Taxanes such as paclitaxel or Taxol interferes with mitosis by promoting the formation of intracellular microtubules and preventing disassemble of formed microtubules during anaphase

=> Vinca alkaloids prevent microtubule assembly whereas taxanes prevent microtubule disassembly.

66
Q

What are the two types of resistance to cytotoxic drugs?

A

Primary - present when the drug is first given

Acquired - Developed during treatment with the drug

67
Q

How does acquired drug resistance occur? Give the 5 mechanisms of drug resistance with an example of a drug or a type of drug that is affected with each.

A

Acquired resistance can be either due to the adaptation of tumor cells or to mutation.

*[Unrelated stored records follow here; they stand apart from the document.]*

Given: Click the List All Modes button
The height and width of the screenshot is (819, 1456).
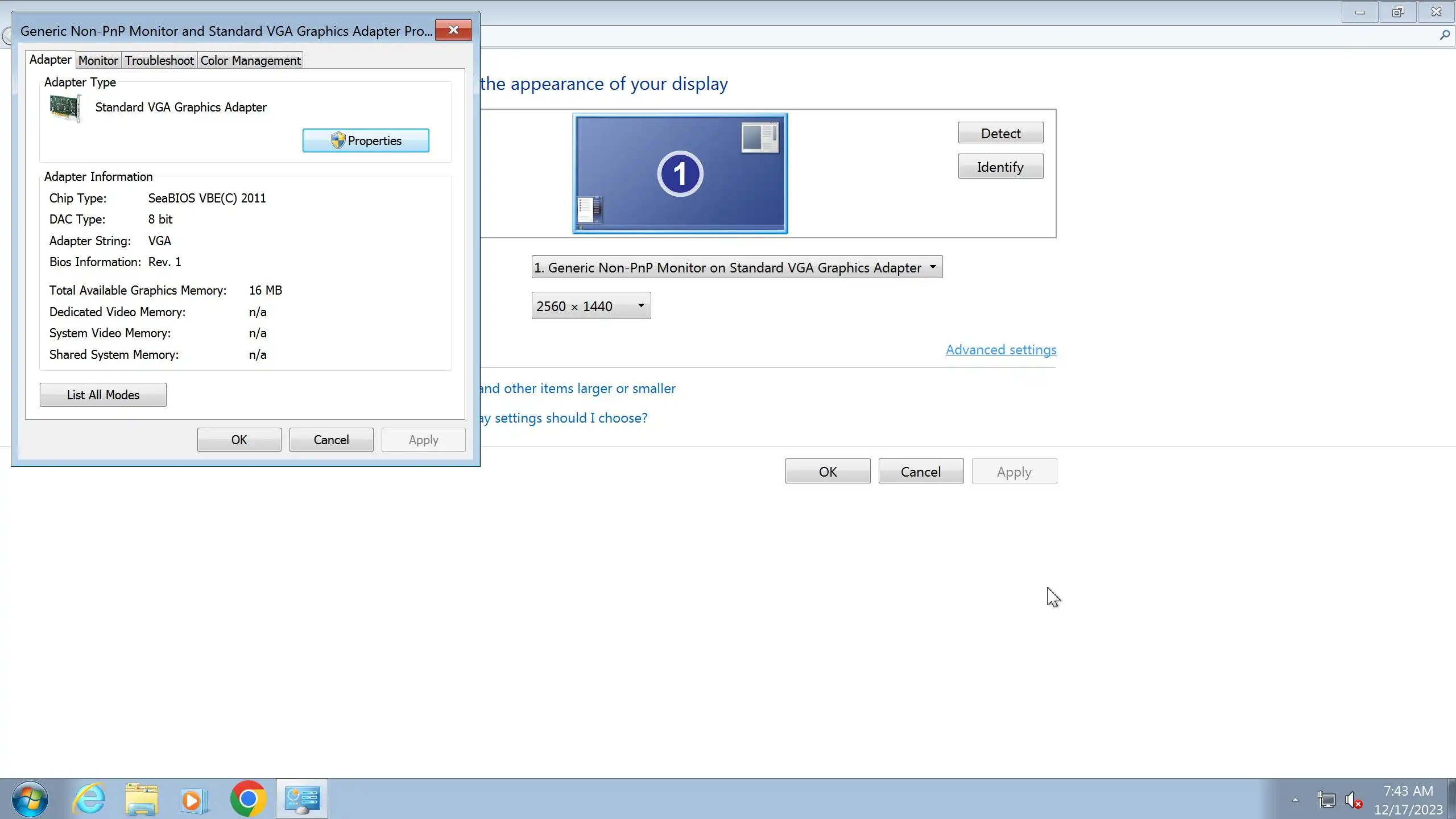Looking at the screenshot, I should click(x=103, y=395).
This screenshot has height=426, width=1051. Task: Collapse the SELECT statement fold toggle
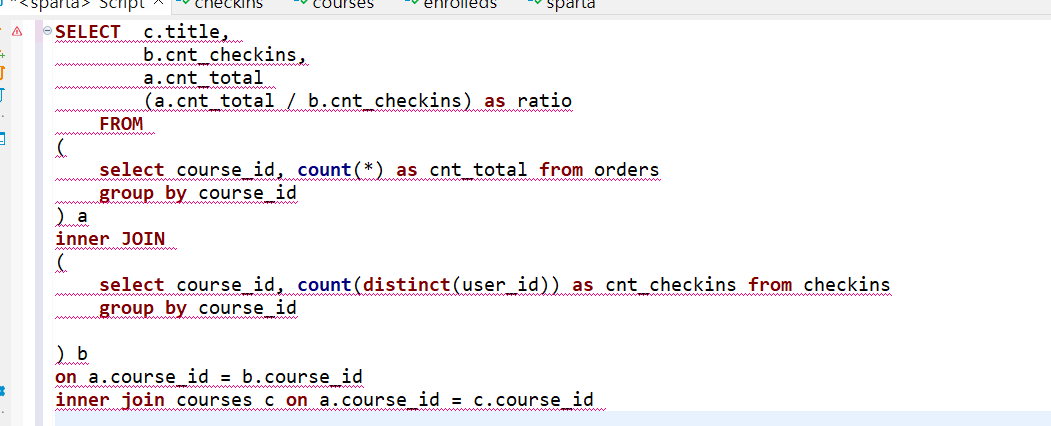47,32

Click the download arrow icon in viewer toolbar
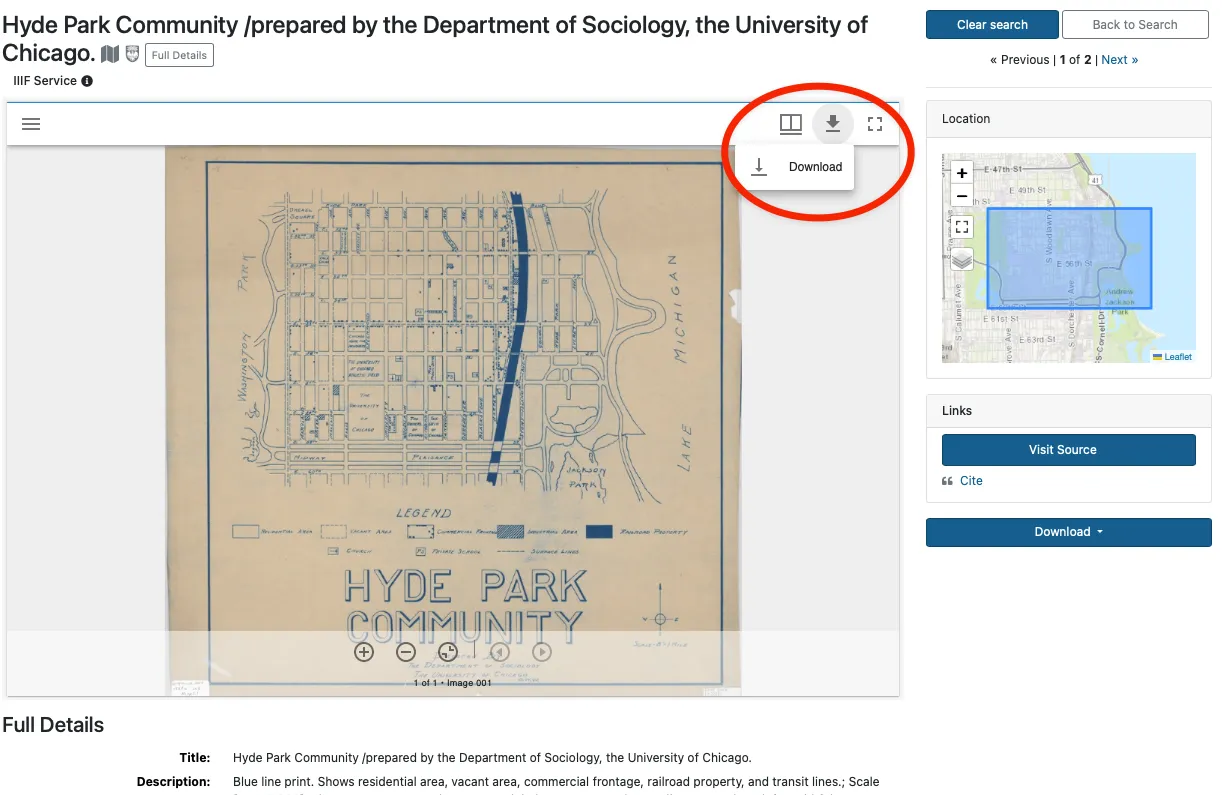(832, 124)
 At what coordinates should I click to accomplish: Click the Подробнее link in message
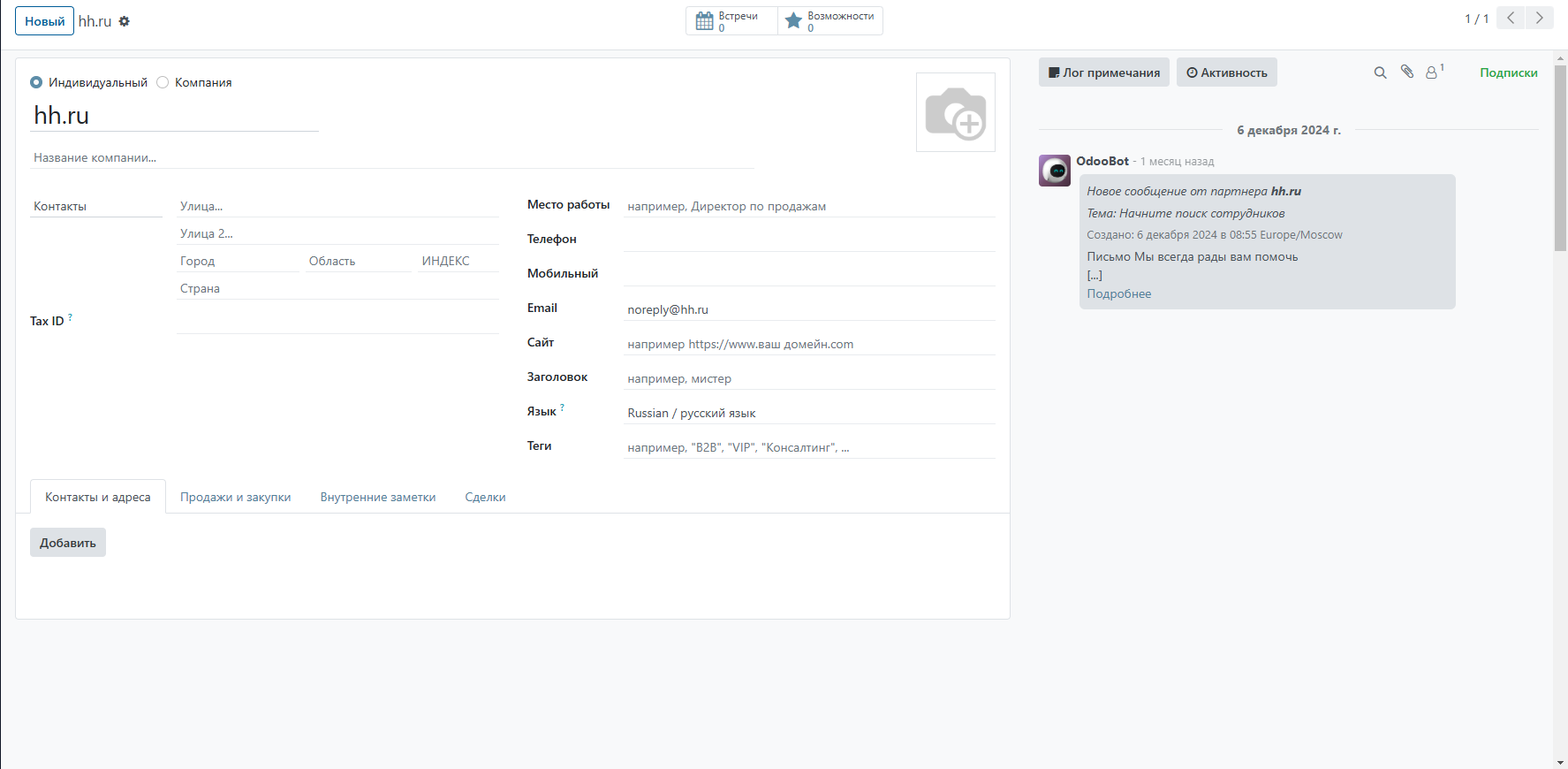(x=1118, y=293)
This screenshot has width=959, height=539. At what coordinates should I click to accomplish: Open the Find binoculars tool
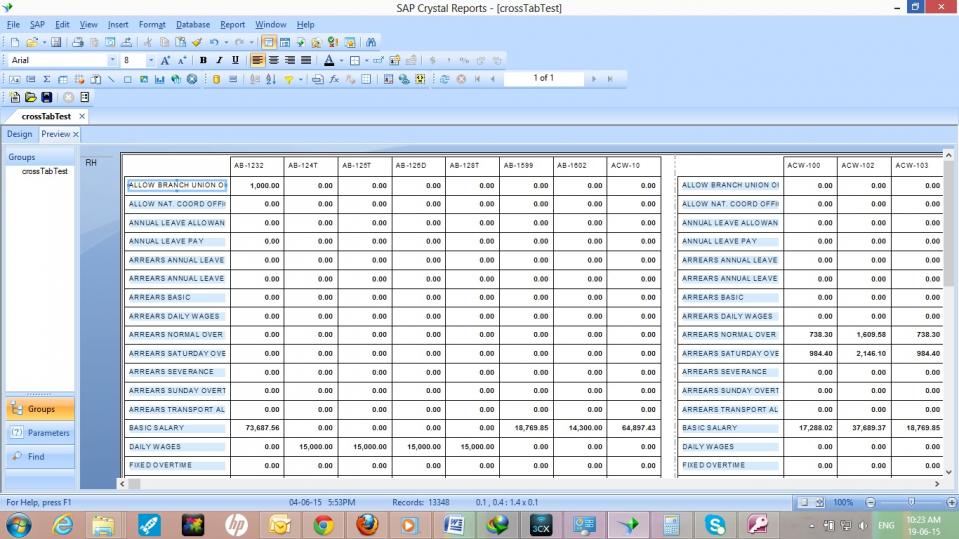(x=371, y=43)
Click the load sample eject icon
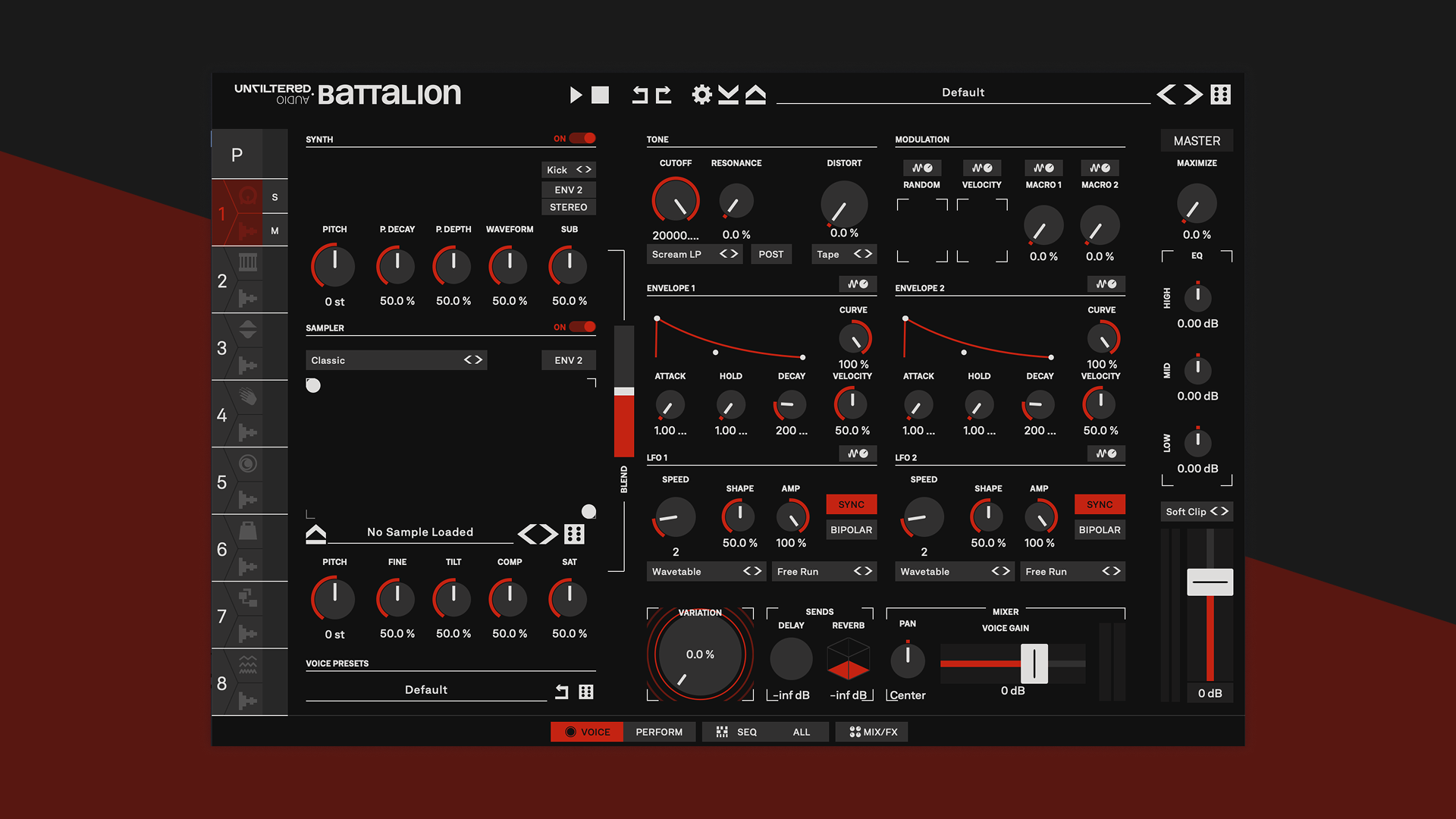The height and width of the screenshot is (819, 1456). pos(315,534)
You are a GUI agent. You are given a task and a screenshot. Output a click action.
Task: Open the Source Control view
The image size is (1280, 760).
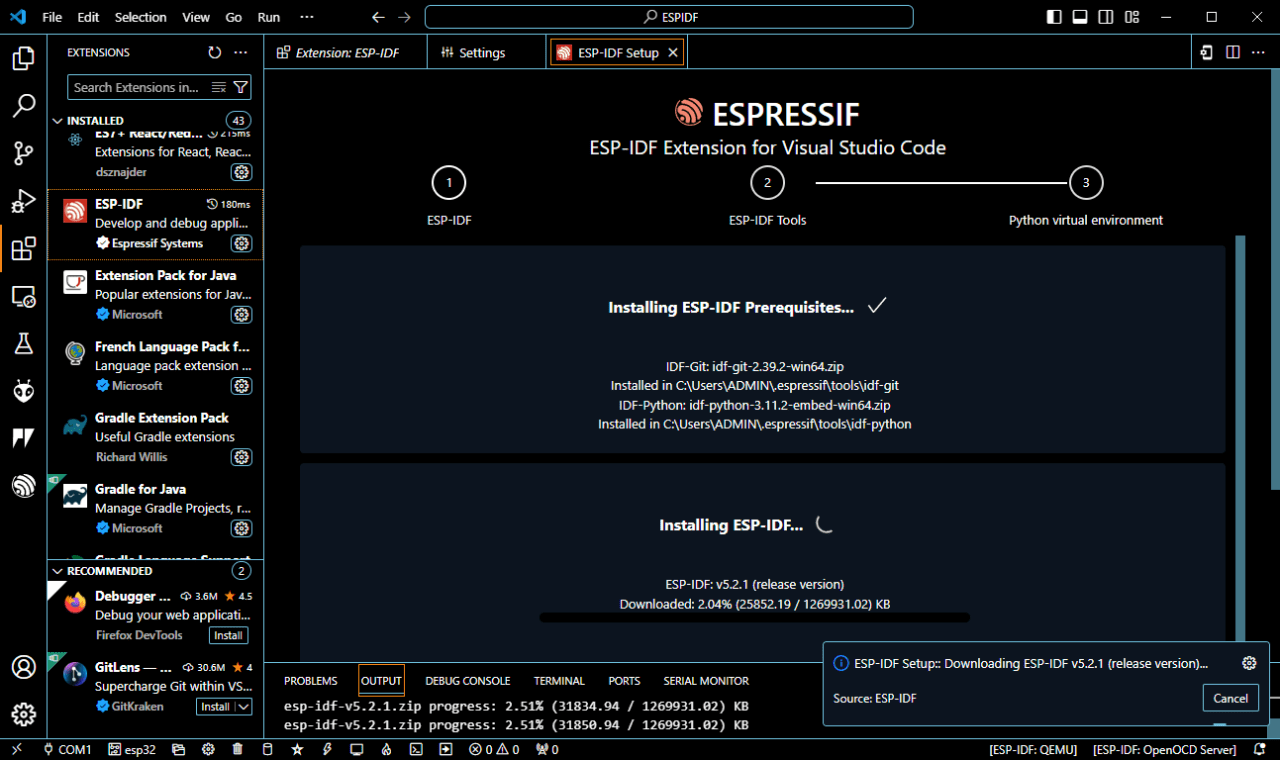pos(23,153)
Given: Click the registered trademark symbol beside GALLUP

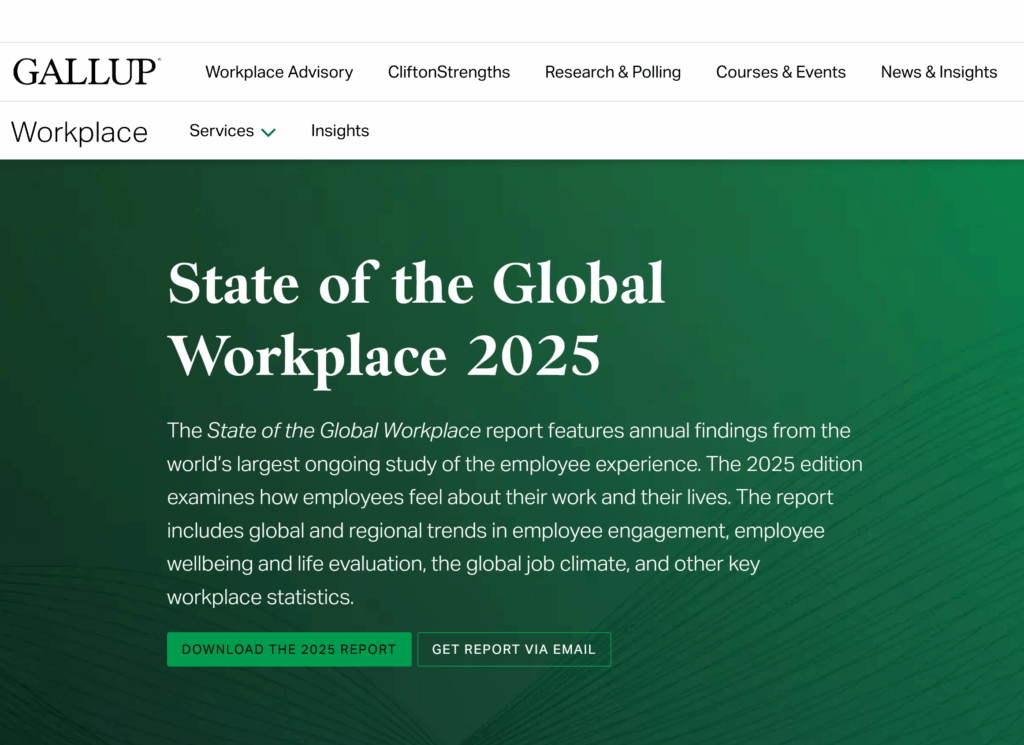Looking at the screenshot, I should tap(160, 57).
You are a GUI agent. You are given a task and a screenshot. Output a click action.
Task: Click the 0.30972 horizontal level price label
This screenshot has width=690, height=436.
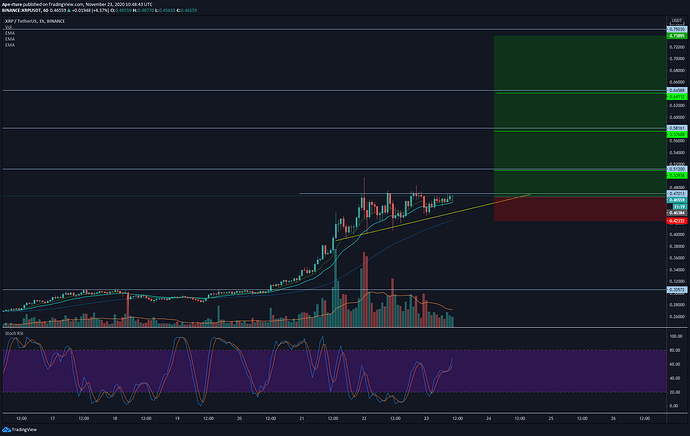tap(676, 290)
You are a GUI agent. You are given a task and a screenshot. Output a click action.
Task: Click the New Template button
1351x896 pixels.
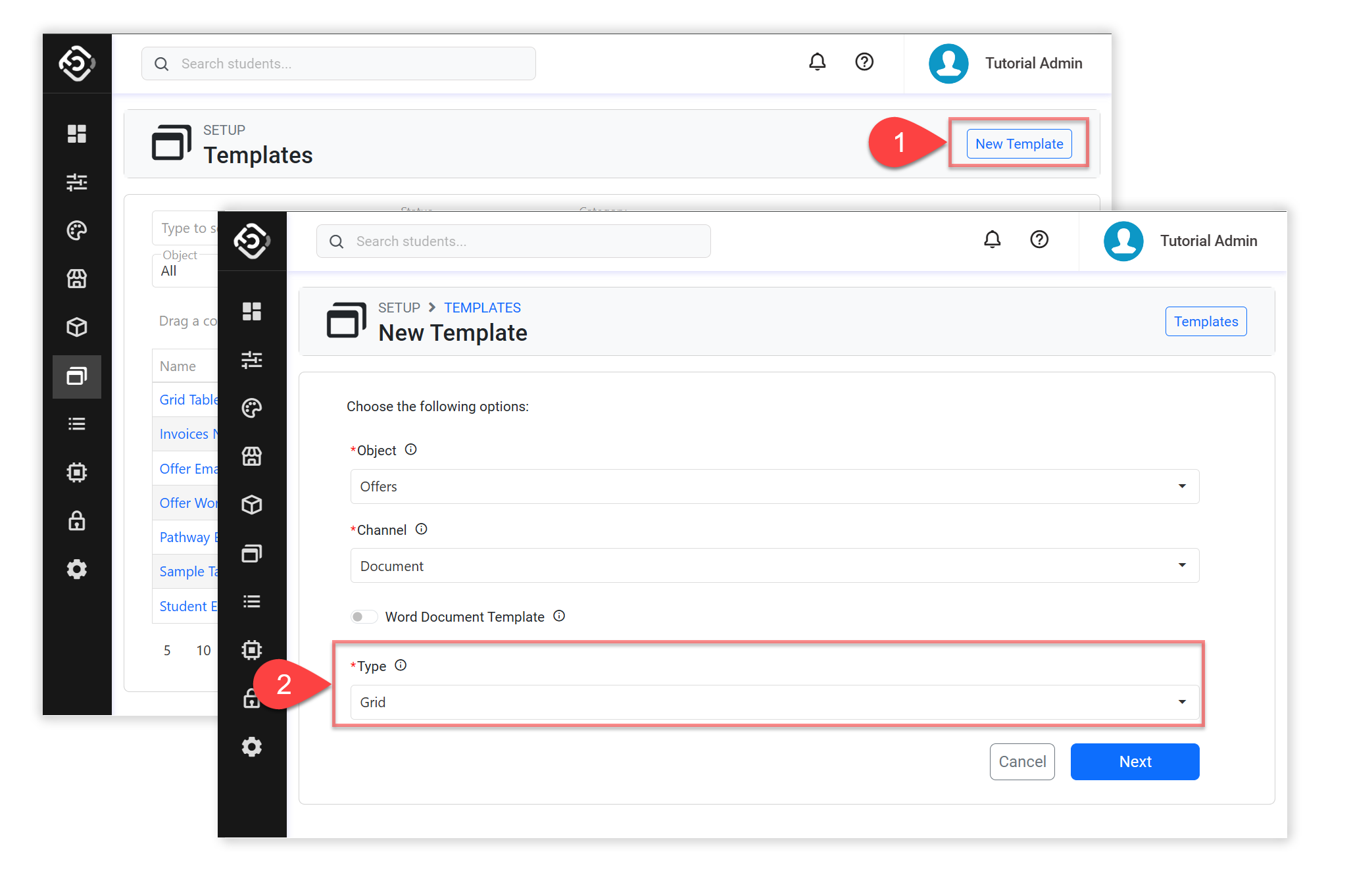pyautogui.click(x=1018, y=144)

Selective advantage of some cells can lead to a reappearance of the tumor despite previous successful response.

  1. Decrease in amount of drug taken up by the cell (methotrexate or anti metabolic drugs)
  2. Insufficient activation of drug (5FU)
  3. Increased concentration of target enzyme (methotrexate)
  4. Increased utilization of alternative metabolic pathways (anti-metabolites)
  5. Repair of drug induced lesion (Alkylating agents)
68
Q

Discuss Multidrug Resistance (MDR) in tumor cells

A

It is the simultaneous resistance to many structurally different anticancer drugs. MDR results from elevated expression of drug transporters known as the ATP-binding cassette (ABC) transporter proteins.

P-glycoproteins decrease accumulation of drugs in the cell using energy (ATP) in a non-specific efflux of drugs.